Saved data entries:

● ● ● ●

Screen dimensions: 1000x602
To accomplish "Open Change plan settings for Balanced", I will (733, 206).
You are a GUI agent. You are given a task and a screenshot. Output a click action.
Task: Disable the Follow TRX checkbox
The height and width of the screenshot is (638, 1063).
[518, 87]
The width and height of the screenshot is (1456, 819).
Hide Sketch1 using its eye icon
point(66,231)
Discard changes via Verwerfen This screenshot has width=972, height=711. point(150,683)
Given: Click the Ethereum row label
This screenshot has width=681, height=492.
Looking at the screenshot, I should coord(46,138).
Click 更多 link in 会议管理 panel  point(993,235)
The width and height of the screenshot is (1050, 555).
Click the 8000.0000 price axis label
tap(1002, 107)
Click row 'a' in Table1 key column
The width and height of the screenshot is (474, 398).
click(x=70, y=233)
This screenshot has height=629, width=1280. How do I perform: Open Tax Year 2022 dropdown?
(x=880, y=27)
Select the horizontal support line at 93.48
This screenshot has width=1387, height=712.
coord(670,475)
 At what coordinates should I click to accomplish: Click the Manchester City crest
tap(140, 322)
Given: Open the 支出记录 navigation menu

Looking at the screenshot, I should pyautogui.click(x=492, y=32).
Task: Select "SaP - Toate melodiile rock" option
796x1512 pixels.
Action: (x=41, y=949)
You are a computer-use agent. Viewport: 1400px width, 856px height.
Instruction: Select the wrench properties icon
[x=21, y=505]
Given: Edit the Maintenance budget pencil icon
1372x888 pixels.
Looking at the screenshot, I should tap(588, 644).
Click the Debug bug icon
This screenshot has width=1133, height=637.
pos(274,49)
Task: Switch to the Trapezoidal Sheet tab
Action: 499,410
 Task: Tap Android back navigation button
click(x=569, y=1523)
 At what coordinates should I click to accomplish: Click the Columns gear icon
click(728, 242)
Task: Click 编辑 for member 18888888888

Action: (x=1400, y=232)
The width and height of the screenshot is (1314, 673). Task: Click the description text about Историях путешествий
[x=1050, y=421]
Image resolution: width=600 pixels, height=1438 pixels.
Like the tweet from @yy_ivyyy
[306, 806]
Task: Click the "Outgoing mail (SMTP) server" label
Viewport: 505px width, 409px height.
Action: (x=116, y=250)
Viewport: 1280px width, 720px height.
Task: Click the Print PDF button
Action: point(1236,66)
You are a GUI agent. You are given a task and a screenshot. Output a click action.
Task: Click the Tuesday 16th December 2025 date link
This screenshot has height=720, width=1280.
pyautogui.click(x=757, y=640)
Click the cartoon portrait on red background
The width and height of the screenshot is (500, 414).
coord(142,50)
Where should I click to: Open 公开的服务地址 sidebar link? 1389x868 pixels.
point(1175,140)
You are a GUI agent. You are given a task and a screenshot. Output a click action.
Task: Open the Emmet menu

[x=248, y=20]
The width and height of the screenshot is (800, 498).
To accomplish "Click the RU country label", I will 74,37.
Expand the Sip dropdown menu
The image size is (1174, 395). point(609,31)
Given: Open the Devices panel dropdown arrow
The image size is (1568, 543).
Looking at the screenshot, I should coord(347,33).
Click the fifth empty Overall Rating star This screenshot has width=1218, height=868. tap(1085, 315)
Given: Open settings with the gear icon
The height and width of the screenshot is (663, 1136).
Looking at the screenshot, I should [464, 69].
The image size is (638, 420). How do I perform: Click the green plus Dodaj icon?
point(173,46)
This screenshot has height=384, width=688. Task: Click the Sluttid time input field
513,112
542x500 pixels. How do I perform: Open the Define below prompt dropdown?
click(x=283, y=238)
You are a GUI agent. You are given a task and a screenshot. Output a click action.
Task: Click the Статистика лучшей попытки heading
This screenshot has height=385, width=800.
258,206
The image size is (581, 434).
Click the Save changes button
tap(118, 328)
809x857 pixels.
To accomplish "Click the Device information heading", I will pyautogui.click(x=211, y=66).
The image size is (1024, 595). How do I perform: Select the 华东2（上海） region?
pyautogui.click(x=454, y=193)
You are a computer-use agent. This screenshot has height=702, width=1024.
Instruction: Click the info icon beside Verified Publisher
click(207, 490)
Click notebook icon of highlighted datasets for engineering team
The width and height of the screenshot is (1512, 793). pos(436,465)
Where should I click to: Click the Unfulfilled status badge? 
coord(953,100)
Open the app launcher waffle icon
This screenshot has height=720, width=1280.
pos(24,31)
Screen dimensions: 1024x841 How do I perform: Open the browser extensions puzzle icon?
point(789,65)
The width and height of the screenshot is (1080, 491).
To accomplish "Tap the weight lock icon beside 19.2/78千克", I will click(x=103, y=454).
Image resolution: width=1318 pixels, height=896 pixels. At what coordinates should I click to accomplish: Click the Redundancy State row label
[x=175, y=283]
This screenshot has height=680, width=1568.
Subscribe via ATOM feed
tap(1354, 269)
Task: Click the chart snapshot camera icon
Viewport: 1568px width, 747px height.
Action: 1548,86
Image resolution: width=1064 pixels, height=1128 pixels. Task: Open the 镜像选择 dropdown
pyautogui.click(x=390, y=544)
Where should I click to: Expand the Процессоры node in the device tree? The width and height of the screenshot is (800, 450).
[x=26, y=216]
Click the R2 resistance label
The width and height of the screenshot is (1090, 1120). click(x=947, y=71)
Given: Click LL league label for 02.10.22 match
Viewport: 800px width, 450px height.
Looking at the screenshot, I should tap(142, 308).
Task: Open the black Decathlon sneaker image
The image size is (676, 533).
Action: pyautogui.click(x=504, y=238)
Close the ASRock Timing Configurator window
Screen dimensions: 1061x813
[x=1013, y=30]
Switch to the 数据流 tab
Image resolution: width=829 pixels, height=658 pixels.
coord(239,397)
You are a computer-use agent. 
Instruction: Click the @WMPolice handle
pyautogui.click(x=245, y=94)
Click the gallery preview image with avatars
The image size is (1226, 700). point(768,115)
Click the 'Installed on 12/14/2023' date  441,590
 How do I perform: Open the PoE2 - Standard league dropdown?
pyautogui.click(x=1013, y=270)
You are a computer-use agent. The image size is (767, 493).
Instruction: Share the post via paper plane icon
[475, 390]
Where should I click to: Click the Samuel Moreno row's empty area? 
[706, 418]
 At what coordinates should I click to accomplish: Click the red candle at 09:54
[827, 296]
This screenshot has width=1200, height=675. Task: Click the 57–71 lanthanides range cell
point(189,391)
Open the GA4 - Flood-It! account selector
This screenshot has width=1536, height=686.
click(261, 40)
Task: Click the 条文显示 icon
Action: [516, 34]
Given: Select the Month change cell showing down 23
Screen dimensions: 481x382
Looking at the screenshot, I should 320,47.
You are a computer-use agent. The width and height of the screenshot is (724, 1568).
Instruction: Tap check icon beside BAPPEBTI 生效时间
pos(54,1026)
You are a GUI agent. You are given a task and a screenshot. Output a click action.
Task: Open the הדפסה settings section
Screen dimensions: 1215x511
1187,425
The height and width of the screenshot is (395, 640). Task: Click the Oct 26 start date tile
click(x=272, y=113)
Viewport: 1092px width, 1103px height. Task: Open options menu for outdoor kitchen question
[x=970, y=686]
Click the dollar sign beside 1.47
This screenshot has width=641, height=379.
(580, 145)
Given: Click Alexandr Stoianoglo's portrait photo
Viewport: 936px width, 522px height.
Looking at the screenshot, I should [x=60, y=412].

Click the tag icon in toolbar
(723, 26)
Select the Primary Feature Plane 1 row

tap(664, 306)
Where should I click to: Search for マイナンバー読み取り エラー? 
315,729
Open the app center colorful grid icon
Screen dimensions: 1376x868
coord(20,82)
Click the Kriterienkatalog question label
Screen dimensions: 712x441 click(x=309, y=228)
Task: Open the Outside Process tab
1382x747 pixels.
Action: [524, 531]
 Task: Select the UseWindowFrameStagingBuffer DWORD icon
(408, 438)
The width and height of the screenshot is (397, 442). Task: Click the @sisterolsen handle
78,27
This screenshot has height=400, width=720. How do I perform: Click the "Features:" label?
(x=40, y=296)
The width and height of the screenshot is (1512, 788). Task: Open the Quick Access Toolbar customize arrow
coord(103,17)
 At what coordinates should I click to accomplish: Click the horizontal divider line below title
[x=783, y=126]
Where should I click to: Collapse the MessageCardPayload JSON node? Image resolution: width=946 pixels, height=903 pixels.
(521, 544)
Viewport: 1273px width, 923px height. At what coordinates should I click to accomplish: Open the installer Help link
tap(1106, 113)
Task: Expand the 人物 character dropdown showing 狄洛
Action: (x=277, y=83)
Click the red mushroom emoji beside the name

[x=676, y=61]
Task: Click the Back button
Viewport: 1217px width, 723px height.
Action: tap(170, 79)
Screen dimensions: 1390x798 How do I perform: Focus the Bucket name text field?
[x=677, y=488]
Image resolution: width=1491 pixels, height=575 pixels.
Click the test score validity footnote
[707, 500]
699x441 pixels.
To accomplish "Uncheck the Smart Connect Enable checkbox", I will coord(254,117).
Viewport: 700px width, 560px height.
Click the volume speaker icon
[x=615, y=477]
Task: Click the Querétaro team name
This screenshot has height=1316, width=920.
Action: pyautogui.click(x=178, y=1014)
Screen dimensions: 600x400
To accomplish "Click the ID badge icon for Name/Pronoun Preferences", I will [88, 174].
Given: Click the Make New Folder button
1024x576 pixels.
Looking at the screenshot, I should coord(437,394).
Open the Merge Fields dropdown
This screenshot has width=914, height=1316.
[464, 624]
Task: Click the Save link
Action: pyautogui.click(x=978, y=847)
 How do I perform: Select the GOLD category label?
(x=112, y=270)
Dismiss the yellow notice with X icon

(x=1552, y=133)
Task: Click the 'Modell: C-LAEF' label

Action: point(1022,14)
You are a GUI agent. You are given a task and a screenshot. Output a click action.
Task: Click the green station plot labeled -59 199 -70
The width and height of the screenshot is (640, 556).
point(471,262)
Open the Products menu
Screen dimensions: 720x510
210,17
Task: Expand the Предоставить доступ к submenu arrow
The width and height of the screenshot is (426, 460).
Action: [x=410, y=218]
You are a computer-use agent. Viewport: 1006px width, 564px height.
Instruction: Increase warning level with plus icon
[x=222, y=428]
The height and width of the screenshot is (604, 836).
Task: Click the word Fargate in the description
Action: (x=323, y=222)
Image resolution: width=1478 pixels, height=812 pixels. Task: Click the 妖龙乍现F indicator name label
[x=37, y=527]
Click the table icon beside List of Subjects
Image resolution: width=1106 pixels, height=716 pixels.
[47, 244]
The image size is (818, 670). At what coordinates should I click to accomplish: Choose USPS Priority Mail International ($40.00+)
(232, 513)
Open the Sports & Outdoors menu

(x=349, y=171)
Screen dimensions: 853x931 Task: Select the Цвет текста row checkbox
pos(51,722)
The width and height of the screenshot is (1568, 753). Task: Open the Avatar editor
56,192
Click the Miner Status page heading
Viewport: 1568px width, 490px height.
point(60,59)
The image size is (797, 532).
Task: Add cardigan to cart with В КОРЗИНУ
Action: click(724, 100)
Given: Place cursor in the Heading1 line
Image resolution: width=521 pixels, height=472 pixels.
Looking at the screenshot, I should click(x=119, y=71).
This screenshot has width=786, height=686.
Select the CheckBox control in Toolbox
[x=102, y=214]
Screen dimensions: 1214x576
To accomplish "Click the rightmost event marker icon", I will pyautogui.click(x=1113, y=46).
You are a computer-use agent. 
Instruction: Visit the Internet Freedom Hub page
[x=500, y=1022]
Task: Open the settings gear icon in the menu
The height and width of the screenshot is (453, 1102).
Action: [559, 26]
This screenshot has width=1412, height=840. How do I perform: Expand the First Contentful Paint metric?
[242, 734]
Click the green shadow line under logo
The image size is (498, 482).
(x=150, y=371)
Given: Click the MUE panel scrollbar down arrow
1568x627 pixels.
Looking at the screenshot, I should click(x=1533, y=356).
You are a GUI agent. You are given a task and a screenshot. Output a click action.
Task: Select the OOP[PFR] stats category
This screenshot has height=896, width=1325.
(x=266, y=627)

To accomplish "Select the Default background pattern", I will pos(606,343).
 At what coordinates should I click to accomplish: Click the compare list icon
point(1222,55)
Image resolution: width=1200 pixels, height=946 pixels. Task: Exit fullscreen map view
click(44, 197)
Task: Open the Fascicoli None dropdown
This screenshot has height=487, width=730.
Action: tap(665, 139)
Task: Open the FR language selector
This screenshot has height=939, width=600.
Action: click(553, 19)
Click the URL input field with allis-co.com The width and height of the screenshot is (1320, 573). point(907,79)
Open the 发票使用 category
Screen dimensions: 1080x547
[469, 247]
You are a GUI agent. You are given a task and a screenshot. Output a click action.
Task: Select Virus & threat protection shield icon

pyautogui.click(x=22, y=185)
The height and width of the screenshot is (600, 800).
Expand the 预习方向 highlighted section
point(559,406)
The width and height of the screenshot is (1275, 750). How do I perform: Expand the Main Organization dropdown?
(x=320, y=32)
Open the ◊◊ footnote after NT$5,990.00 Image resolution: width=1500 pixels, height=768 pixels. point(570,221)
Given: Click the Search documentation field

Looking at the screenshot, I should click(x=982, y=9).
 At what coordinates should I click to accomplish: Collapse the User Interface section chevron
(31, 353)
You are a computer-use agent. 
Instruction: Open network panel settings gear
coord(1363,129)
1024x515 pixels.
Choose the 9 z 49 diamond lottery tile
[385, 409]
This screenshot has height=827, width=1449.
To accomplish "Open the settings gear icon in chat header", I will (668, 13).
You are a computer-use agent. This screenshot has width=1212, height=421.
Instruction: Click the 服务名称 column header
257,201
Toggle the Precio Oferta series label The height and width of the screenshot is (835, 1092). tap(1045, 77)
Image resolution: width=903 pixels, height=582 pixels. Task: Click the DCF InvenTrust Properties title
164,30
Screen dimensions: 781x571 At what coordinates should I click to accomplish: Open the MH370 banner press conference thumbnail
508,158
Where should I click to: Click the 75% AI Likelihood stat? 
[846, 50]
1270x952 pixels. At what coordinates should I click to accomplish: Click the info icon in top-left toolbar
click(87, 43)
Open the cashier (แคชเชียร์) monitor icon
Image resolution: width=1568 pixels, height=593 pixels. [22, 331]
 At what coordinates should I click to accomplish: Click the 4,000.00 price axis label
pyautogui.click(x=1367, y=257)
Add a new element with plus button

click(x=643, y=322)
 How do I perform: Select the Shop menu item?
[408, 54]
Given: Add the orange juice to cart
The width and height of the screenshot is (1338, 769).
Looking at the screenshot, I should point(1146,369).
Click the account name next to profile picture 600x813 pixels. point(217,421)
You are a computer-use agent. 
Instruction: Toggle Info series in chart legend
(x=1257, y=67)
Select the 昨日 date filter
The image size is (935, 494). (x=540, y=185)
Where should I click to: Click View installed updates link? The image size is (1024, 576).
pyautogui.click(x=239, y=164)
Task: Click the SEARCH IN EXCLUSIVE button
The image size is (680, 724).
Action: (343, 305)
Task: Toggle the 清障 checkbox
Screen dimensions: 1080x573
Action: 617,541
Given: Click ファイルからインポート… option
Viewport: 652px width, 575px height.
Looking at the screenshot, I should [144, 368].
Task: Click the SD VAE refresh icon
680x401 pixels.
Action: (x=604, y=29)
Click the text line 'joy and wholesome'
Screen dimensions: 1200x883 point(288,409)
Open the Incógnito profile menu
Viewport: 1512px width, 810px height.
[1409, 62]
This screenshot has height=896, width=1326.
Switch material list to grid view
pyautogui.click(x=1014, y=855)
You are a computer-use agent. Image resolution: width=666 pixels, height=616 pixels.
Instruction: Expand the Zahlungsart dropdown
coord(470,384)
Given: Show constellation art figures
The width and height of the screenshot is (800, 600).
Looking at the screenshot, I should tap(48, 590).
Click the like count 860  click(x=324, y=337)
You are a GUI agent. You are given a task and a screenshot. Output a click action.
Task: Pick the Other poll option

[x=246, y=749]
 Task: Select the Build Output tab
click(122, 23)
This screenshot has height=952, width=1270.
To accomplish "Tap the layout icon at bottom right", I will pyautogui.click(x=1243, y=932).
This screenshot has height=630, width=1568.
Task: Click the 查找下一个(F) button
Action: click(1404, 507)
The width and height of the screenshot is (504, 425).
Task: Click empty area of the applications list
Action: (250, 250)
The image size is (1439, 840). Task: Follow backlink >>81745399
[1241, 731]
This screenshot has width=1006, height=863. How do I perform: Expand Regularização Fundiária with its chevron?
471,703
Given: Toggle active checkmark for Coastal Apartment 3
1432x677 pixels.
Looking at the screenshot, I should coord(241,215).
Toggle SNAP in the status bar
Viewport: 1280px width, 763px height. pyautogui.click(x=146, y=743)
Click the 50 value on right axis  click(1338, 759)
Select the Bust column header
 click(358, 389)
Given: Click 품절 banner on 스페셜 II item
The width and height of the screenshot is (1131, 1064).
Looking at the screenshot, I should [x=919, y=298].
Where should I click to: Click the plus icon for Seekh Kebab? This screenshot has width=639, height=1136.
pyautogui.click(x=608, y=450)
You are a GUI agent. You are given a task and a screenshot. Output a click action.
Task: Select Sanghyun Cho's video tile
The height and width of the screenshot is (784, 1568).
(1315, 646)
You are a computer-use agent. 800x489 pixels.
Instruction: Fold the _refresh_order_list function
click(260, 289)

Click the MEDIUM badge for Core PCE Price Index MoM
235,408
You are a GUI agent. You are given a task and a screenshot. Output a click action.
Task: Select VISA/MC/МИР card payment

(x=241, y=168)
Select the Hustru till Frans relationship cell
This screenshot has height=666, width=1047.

● ● ● ●

ASSIGNED TASK:
Where the line with "- Toate melodiile" ends, your copy should end too; please return exactly the lines from the first line of the data through it.

EXERCISE SOLUTION:
Screen dimensions: 1000x602
To accomplish "Open Change plan settings for Balanced", I will (733, 206).
You are a GUI agent. You are given a task and a screenshot. Output a click action.
Task: Disable the Follow TRX checkbox
The height and width of the screenshot is (638, 1063).
[518, 87]
The width and height of the screenshot is (1456, 819).
Hide Sketch1 using its eye icon
point(66,231)
Discard changes via Verwerfen This screenshot has width=972, height=711. point(150,683)
Given: Click the Ethereum row label
This screenshot has width=681, height=492.
Looking at the screenshot, I should coord(46,138).
Click 更多 link in 会议管理 panel  point(993,235)
The width and height of the screenshot is (1050, 555).
Click the 8000.0000 price axis label
tap(1002, 107)
Click row 'a' in Table1 key column
The width and height of the screenshot is (474, 398).
click(x=70, y=233)
This screenshot has height=629, width=1280. How do I perform: Open Tax Year 2022 dropdown?
(x=880, y=27)
Select the horizontal support line at 93.48
This screenshot has width=1387, height=712.
coord(670,475)
 At what coordinates should I click to accomplish: Click the Manchester City crest
tap(140, 322)
Given: Open the 支出记录 navigation menu

Looking at the screenshot, I should pyautogui.click(x=492, y=32).
Task: Select "SaP - Toate melodiile rock" option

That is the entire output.